保住性命毫无意义,苟且偷生只剩屈辱,唯有自毁本源腺体,彻底损毁自身能力,才能让元老会的野心彻底落空,才能不让自己的能力害及无辜,才能守住最后的尊严与信仰,才能彻底脱离这人间炼狱,挣脱谢烬的偏执囚禁,获得真正的、永久的自由。
身体的剧痛,心底的屈辱,底线被触碰的震怒,万念俱灰后的决绝,尽数交织在林疏心底。
他依旧安静地躺在实验台上,眉眼平静,没有丝毫外露,可心底,已然定下死志。
后颈腺体,是他的本源,是他能力的根源,也是他最后的底线。
既然这世间留不下他的尊严,容不下他的信仰,护不住他的同胞,那便亲手毁了这副腺体,毁了这一身能力,以死明志,以死护道,以死解脱。

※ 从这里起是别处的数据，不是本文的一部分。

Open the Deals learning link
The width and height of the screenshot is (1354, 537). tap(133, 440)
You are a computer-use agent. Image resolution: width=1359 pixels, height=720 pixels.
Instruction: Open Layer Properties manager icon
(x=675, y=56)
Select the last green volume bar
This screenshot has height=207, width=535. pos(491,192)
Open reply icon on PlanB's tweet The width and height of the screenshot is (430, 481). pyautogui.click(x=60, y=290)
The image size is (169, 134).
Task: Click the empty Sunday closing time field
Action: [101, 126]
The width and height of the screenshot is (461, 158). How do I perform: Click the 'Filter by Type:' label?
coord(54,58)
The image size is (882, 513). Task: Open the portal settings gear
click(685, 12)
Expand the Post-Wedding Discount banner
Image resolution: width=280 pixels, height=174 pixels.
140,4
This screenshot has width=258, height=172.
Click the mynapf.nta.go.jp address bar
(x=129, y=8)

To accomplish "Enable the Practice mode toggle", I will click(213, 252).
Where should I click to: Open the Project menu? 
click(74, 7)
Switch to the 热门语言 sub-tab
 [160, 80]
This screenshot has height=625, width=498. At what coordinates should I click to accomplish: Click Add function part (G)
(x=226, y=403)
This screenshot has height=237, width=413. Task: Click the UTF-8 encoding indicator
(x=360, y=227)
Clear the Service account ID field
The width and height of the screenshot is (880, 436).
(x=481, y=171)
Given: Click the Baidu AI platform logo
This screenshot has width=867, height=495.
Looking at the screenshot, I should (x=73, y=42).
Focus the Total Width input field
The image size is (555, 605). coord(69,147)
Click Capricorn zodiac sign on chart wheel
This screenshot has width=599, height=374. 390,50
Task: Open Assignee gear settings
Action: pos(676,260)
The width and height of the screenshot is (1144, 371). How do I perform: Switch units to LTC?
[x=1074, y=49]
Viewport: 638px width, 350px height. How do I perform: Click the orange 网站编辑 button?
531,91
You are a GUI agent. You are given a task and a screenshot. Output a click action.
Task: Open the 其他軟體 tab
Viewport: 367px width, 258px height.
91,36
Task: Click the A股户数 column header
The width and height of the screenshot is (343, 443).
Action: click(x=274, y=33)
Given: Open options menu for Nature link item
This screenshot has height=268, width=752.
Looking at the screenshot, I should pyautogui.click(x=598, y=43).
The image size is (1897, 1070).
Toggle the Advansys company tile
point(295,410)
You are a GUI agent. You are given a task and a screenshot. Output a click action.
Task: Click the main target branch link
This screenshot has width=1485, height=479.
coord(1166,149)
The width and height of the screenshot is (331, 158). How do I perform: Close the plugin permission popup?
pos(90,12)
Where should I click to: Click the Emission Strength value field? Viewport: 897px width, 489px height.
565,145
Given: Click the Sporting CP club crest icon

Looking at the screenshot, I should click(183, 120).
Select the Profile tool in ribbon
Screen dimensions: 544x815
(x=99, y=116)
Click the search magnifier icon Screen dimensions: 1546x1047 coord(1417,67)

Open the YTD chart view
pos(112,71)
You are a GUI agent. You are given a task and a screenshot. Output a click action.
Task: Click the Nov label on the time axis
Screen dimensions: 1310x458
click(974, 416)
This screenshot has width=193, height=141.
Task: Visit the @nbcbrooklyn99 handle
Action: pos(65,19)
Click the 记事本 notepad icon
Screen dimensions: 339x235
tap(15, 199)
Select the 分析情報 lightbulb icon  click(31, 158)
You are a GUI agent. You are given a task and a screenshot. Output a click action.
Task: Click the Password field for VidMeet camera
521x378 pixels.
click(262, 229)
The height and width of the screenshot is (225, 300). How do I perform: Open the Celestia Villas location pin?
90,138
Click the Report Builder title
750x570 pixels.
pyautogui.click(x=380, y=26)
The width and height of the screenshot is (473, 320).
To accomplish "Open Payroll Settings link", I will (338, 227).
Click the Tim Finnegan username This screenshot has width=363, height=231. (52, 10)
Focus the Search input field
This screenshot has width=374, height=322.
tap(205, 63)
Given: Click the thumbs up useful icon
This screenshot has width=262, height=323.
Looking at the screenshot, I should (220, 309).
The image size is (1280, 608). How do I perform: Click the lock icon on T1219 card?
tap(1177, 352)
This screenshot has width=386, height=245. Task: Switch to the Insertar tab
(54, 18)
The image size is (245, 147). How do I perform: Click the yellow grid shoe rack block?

谢烬立于实验舱一侧,将林疏眼底的决绝尽收眼底,心口剧痛,芯片疯狂反噬,他满心挣扎,却无力阻止这场实验,无力阻挡权贵野心,更无力安抚眼前遍体鳞伤、底线尽触的人。
他能护住他的性命,却守不住他的尊严,更拦不住他赴死的心。
极致的屈辱,彻底触碰的底线,断了林疏最后一丝生念,也彻底敲定了他自毁腺体、死遁脱身的绝路,没有半分回转余地。